### GIVEN INSTRUCTION A
Reproduce everything in the message on scheme-specific length limits from "From: Larry Masinter" down to "NOT distinguish ...".

RE: scheme-specific length limits (issue 48) from Larry Masinter on 2011-04-03 (public-iri@w3.org from April 2011)

From: Larry Masinter <masinter@adobe.com>
Date: Sun, 3 Apr 2011 15:03:56 -0700
To: Adam Barth <ietf@adambarth.com>, "julian.reschke@gmx.de" <julian.reschke@gmx.de>
CC: Larry Masinter <masinter@adobe.com>, Noah Mendelsohn <nrm@arcanedomain.com>, Martin J. Dürst <duerst@it.aoyama.ac.jp>, Ted Hardie <ted.ietf@gmail.com>, Tony Hansen <tony@att.com>, "public-iri@w3.org" <public-iri@w3.org>
Message-ID: <C68CB012D9182D408CED7B884F441D4D05A06574B9@nambxv01a.corp.adobe.com>

I should have been more precise, since I only meant for characters not otherwise allowed in URIs.

This covers:

a) for characters outside 7-bit ASCII range:  scheme definitions MUST NOT distinguish between %-hex-encoded-UTF8 and unicode character 
b) for (ASCII) characters disallowed in URIs:  ...   MUST NOT distinguish ...

### DATA ROWS
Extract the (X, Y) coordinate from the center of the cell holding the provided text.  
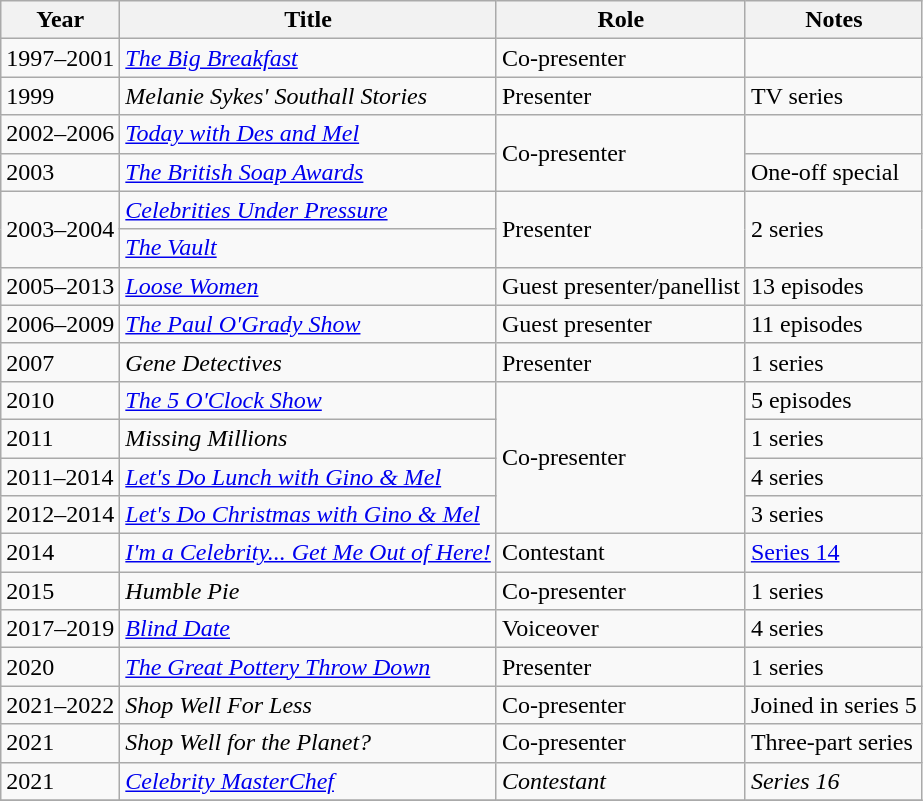
Series 16 (834, 781)
I'm a Celebrity... Get Me Out of Here! (308, 553)
2011–2014 (60, 477)
Notes (834, 20)
Joined in series 5 (834, 705)
Missing Millions (308, 438)
11 episodes (834, 324)
2020 (60, 667)
Title (308, 20)
2002–2006 (60, 134)
2007 (60, 362)
Today with Des and Mel (308, 134)
TV series (834, 96)
The British Soap Awards (308, 172)
2 series (834, 229)
1997–2001 (60, 58)
Melanie Sykes' Southall Stories (308, 96)
Voiceover (620, 629)
2012–2014 (60, 515)
5 episodes (834, 400)
One-off special (834, 172)
The Paul O'Grady Show (308, 324)
Celebrities Under Pressure (308, 210)
Three-part series (834, 743)
1999 (60, 96)
Shop Well for the Planet? (308, 743)
The 5 O'Clock Show (308, 400)
Humble Pie (308, 591)
Blind Date (308, 629)
2005–2013 (60, 286)
Let's Do Christmas with Gino & Mel (308, 515)
2011 (60, 438)
2021–2022 (60, 705)
Shop Well For Less (308, 705)
2006–2009 (60, 324)
The Great Pottery Throw Down (308, 667)
Series 14 (834, 553)
Guest presenter (620, 324)
13 episodes (834, 286)
2003–2004 (60, 229)
2003 (60, 172)
Celebrity MasterChef (308, 781)
The Vault (308, 248)
3 series (834, 515)
Loose Women (308, 286)
The Big Breakfast (308, 58)
2015 (60, 591)
Gene Detectives (308, 362)
2014 (60, 553)
2017–2019 (60, 629)
2010 (60, 400)
Role (620, 20)
Guest presenter/panellist (620, 286)
Let's Do Lunch with Gino & Mel (308, 477)
Year (60, 20)
Search for the cell housing the specified text and yield its [X, Y] center coordinate. 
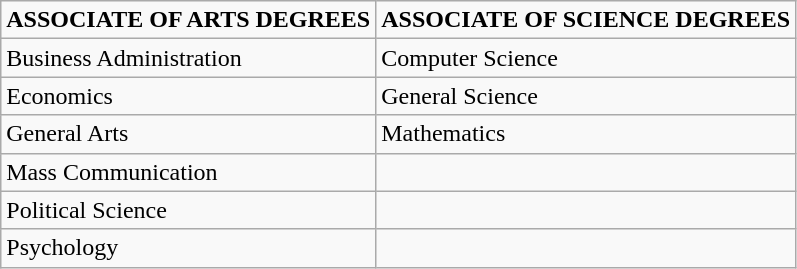
Mathematics [586, 134]
ASSOCIATE OF SCIENCE DEGREES [586, 20]
General Science [586, 96]
Computer Science [586, 58]
Business Administration [188, 58]
Political Science [188, 210]
Mass Communication [188, 172]
Psychology [188, 248]
Economics [188, 96]
General Arts [188, 134]
ASSOCIATE OF ARTS DEGREES [188, 20]
Output the [x, y] coordinate of the center of the cell containing the given text.  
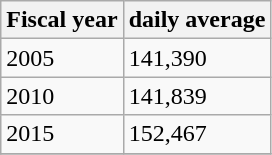
141,390 [197, 58]
daily average [197, 20]
141,839 [197, 96]
152,467 [197, 134]
2005 [62, 58]
2010 [62, 96]
Fiscal year [62, 20]
2015 [62, 134]
Scan for the cell matching the given text and deliver its (x, y) coordinate at center. 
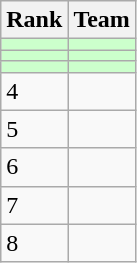
4 (34, 91)
6 (34, 167)
5 (34, 129)
7 (34, 205)
8 (34, 243)
Team (102, 20)
Rank (34, 20)
Extract the (x, y) coordinate from the center of the cell holding the provided text.  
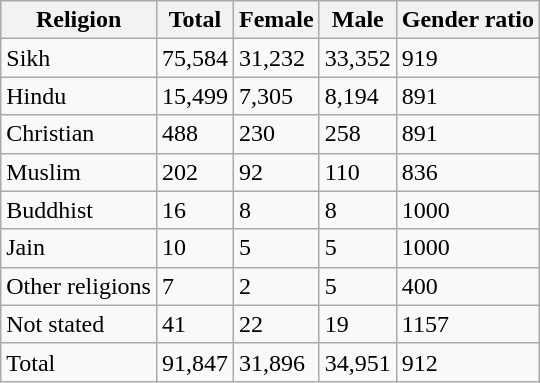
919 (468, 58)
Gender ratio (468, 20)
31,896 (277, 362)
41 (194, 324)
Buddhist (79, 210)
Female (277, 20)
202 (194, 172)
Religion (79, 20)
110 (358, 172)
91,847 (194, 362)
400 (468, 286)
2 (277, 286)
7,305 (277, 96)
488 (194, 134)
Not stated (79, 324)
Muslim (79, 172)
33,352 (358, 58)
75,584 (194, 58)
Jain (79, 248)
230 (277, 134)
1157 (468, 324)
Male (358, 20)
22 (277, 324)
912 (468, 362)
Sikh (79, 58)
34,951 (358, 362)
8,194 (358, 96)
Hindu (79, 96)
31,232 (277, 58)
Christian (79, 134)
10 (194, 248)
15,499 (194, 96)
16 (194, 210)
19 (358, 324)
Other religions (79, 286)
92 (277, 172)
836 (468, 172)
7 (194, 286)
258 (358, 134)
Find where the given text appears and provide that cell's center as [x, y] coordinate. 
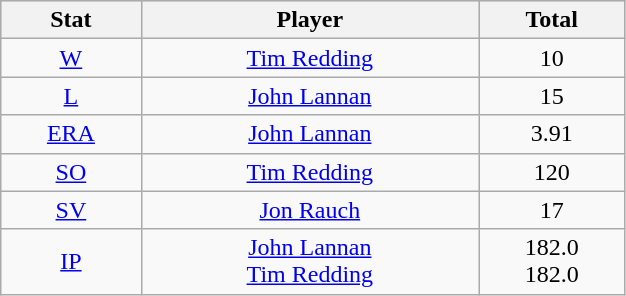
IP [71, 262]
3.91 [552, 134]
182.0182.0 [552, 262]
17 [552, 210]
SV [71, 210]
Player [310, 20]
John LannanTim Redding [310, 262]
15 [552, 96]
Total [552, 20]
Jon Rauch [310, 210]
Stat [71, 20]
ERA [71, 134]
SO [71, 172]
120 [552, 172]
L [71, 96]
10 [552, 58]
W [71, 58]
Search for the cell housing the specified text and yield its (x, y) center coordinate. 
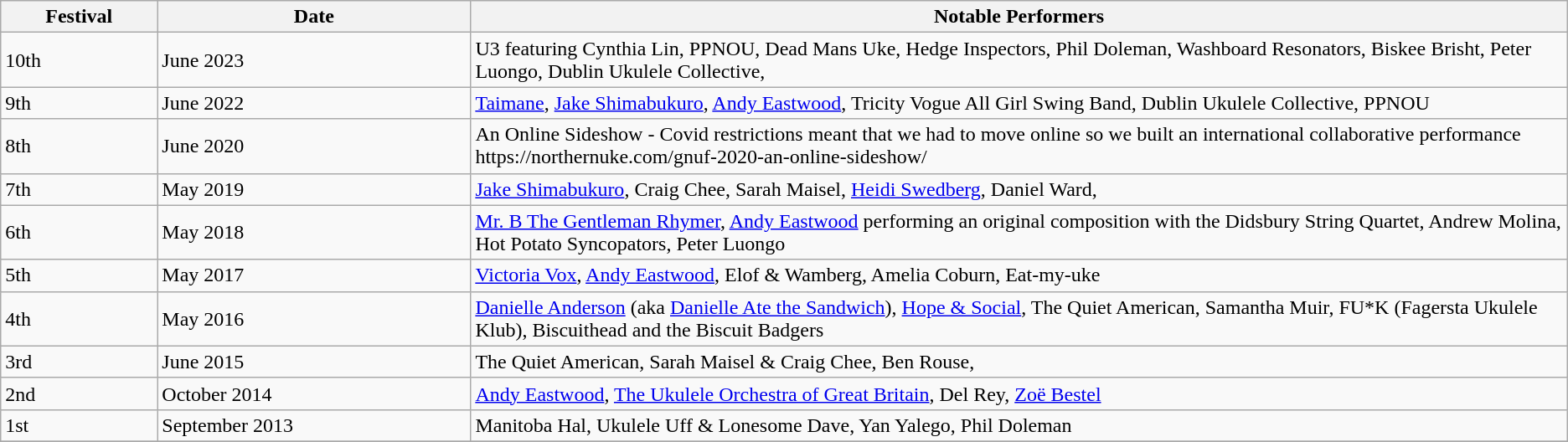
5th (79, 276)
Andy Eastwood, The Ukulele Orchestra of Great Britain, Del Rey, Zoë Bestel (1019, 394)
3rd (79, 362)
Notable Performers (1019, 17)
10th (79, 60)
6th (79, 233)
Festival (79, 17)
2nd (79, 394)
9th (79, 103)
May 2016 (314, 318)
May 2019 (314, 189)
4th (79, 318)
Jake Shimabukuro, Craig Chee, Sarah Maisel, Heidi Swedberg, Daniel Ward, (1019, 189)
October 2014 (314, 394)
May 2018 (314, 233)
The Quiet American, Sarah Maisel & Craig Chee, Ben Rouse, (1019, 362)
Victoria Vox, Andy Eastwood, Elof & Wamberg, Amelia Coburn, Eat-my-uke (1019, 276)
May 2017 (314, 276)
June 2015 (314, 362)
June 2022 (314, 103)
Manitoba Hal, Ukulele Uff & Lonesome Dave, Yan Yalego, Phil Doleman (1019, 426)
7th (79, 189)
June 2023 (314, 60)
Date (314, 17)
September 2013 (314, 426)
8th (79, 146)
June 2020 (314, 146)
Taimane, Jake Shimabukuro, Andy Eastwood, Tricity Vogue All Girl Swing Band, Dublin Ukulele Collective, PPNOU (1019, 103)
1st (79, 426)
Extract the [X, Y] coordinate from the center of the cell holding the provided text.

### GIVEN INSTRUCTION B
In the records, rewrite everything from the line containing "919 (468, 58)" down to the line containing "258 (358, 134)", putting "Sex ratio" in place of "Gender ratio" and leaving all else unchanged. Give only those lines.

### CORRECT RESULT A
From: Larry Masinter <masinter@adobe.com>
Date: Sun, 3 Apr 2011 15:03:56 -0700
To: Adam Barth <ietf@adambarth.com>, "julian.reschke@gmx.de" <julian.reschke@gmx.de>
CC: Larry Masinter <masinter@adobe.com>, Noah Mendelsohn <nrm@arcanedomain.com>, Martin J. Dürst <duerst@it.aoyama.ac.jp>, Ted Hardie <ted.ietf@gmail.com>, Tony Hansen <tony@att.com>, "public-iri@w3.org" <public-iri@w3.org>
Message-ID: <C68CB012D9182D408CED7B884F441D4D05A06574B9@nambxv01a.corp.adobe.com>

I should have been more precise, since I only meant for characters not otherwise allowed in URIs.

This covers:

a) for characters outside 7-bit ASCII range:  scheme definitions MUST NOT distinguish between %-hex-encoded-UTF8 and unicode character 
b) for (ASCII) characters disallowed in URIs:  ...   MUST NOT distinguish ...

### CORRECT RESULT B
919 (468, 58)
Sex ratio (468, 20)
31,896 (277, 362)
41 (194, 324)
Buddhist (79, 210)
Female (277, 20)
202 (194, 172)
Religion (79, 20)
110 (358, 172)
91,847 (194, 362)
400 (468, 286)
2 (277, 286)
7,305 (277, 96)
488 (194, 134)
Not stated (79, 324)
Muslim (79, 172)
33,352 (358, 58)
75,584 (194, 58)
Jain (79, 248)
230 (277, 134)
1157 (468, 324)
Male (358, 20)
22 (277, 324)
912 (468, 362)
Sikh (79, 58)
34,951 (358, 362)
8,194 (358, 96)
Hindu (79, 96)
31,232 (277, 58)
Christian (79, 134)
10 (194, 248)
15,499 (194, 96)
16 (194, 210)
19 (358, 324)
Other religions (79, 286)
92 (277, 172)
836 (468, 172)
7 (194, 286)
258 (358, 134)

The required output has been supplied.